Марина покачала головой:
— Оставьте, Рощин. Я отлично представляю себе, что такое залп РС.
— Что известно о Земскове? — спросил у Ропака генерал.
— Мне известно только то, что Земскова оклеветали и взяли под стражу, а он совершил такое, такое… Если вы проедете ещё километра полтора, товарищ генерал, увидите десятка два танков, уничтоженных тем залпом. Я ещё прошлым летом убедился, что Андрей Алексеевич необычайной твёрдости человек.
Генерал посмотрел на Будакова, хотел что-то сказать, но сдержался. Будаков сидел, забившись в угол машины, вялый, постаревший, с расслабленными чертами лица. Казалось, он даже не слышит того, что говорят.
— Я спрашиваю, где Земсков? — генерал гневно смотрел на Ропака, как будто тот был в чем-то виноват. — Докладывайте все: жив он, мёртв, ранен?
— Не знаю. После залпа танки повернули. Николаев положил им вдогонку ещё один залп. К этому времени появились передовые части наших мотомехвойск. Дивизионы ушли вместе с ними на Павловский, а я остался, чтобы разыскать артсклад.
— Хорошо, — сказал генерал, вырывая листок из полевой книжки. — Рощин! Достань из сумки конверт и надпиши: «Секретно. Станица Холмская. Уполномоченному контрразведки „Смерш“ по опергруппе гвардейских миномётных частей».
Когда пакет был заклеен, генерал протянул его Ропаку:
— Под вашу ответственность, товарищ капитан. Вот этого, — кивком головы он указал на Будакова, — доставить в Холмскую под охраной двоих бойцов. Вернусь — разберёмся.
— Есть, товарищ генерал, — ответил Ропак, — только ему придётся немного повременить. Через полчаса пойдёт полуторка в тыл.
— Ему не к спеху. Выполняйте.
Будаков, сгорбившись, вышел из машины и тут же опустился на пустой ящик от снарядов.

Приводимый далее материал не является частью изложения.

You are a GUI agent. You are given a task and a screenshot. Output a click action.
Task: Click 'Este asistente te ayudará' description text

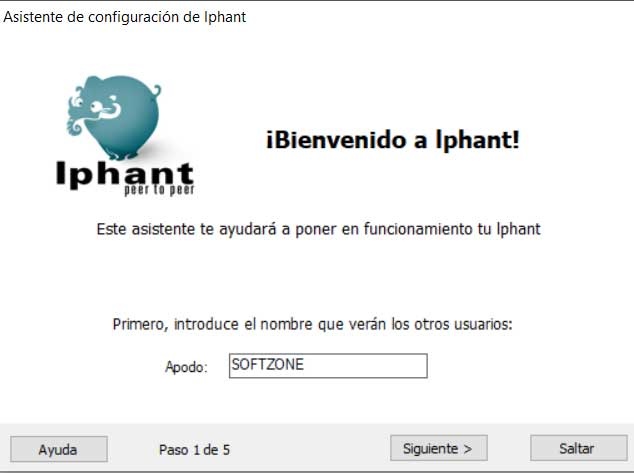point(318,229)
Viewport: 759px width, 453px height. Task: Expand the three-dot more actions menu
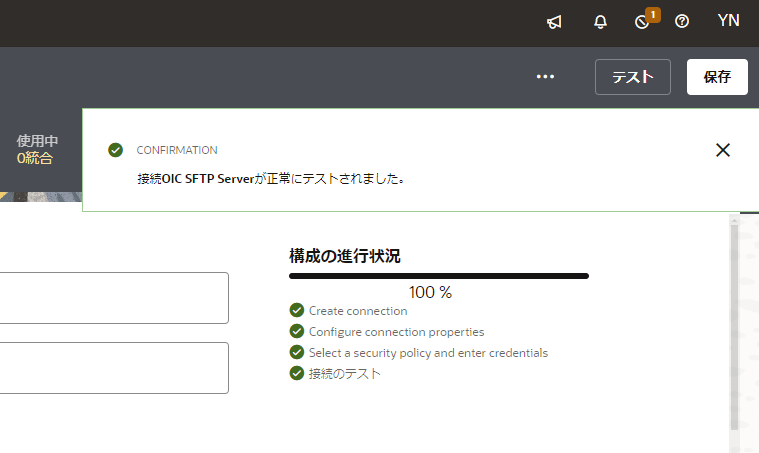click(x=545, y=77)
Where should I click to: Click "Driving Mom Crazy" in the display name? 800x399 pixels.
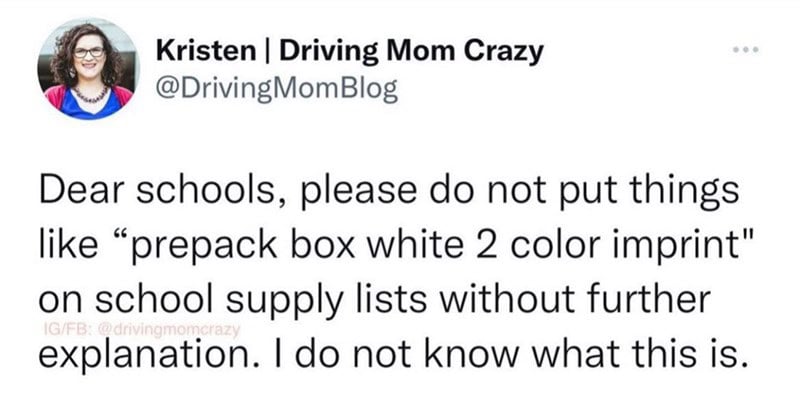[411, 52]
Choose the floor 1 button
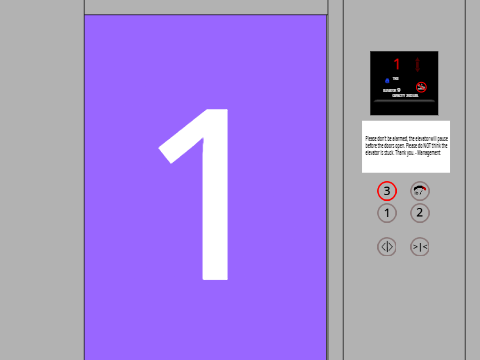This screenshot has height=360, width=480. [387, 213]
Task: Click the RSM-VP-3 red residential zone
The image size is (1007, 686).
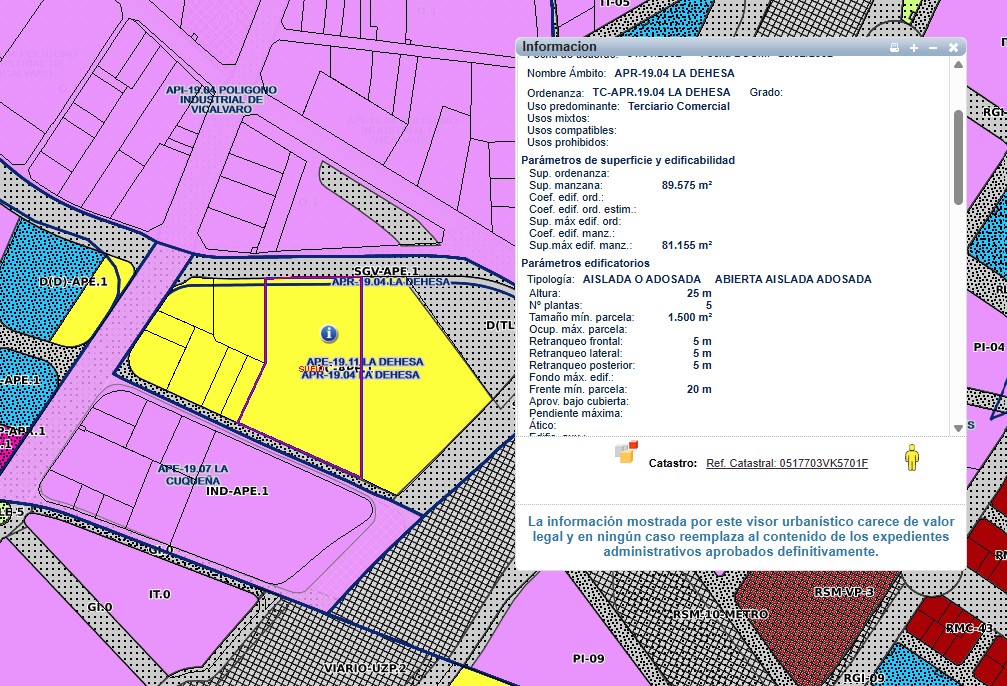Action: click(x=843, y=592)
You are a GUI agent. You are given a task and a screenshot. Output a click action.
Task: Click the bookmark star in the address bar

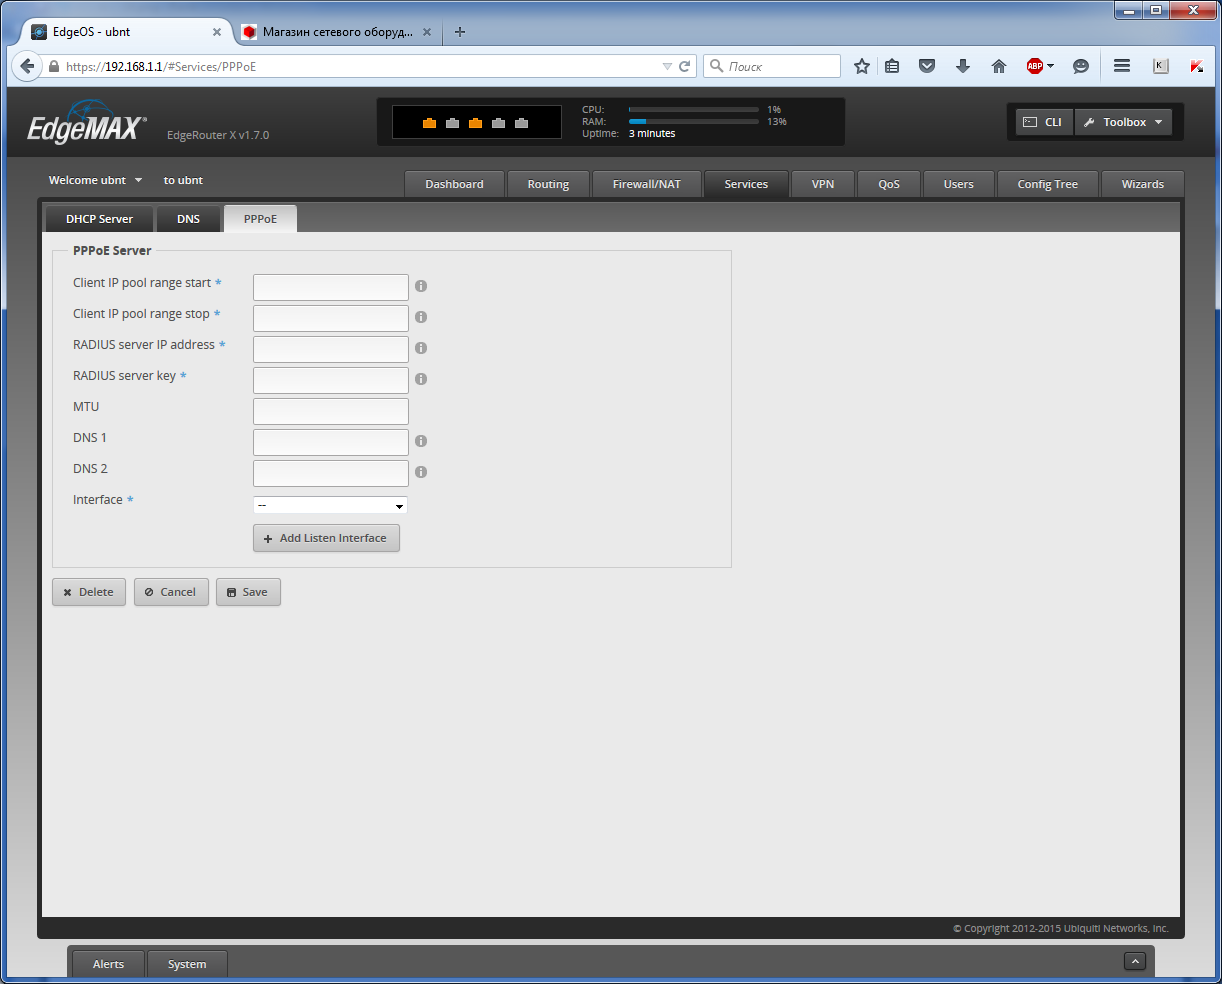[862, 65]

— Сойдите с ящика, — глухо сказал Ропак, — в них возят снаряды, а ещё иногда хоронят. Тех, кто заслужил.
Будаков покорно отошёл в сторону. Генерал пожал руку Ропаку:
— Поехали! — Он хотел застать полк ещё в Павловском. Когда шофёр нажал на стартер, до Марины донёсся сквозь шум мотора тяжёлый вздох. Она обернулась. На краю кювета, в пыли, сидел, горестно покачиваясь, подполковник Будаков. Его единственный уцелевший погон трепыхался на ветру. Будаков опёрся локтями в согнутые острые колени и обхватил лицо длинными узловатыми пальцами. Чуть поодаль стоял матрос с карабином у ноги.
…Плохо одинокому, горько тому, кто вывел сам себя из строя друзей. Нет ему ни сожаления, ни улыбки, ни грубоватого ласкового слова, ни сладкой затяжки махорочной самокруткой, которую передаёт один солдат другому в тихий миг между разрывами снарядов. Плохо одинокому, забывшему о верности и забытому всеми верными. Пусто, уныло ему, и торчит он на пыльной дороге, раскачиваясь из стороны в сторону, как сухая полынь.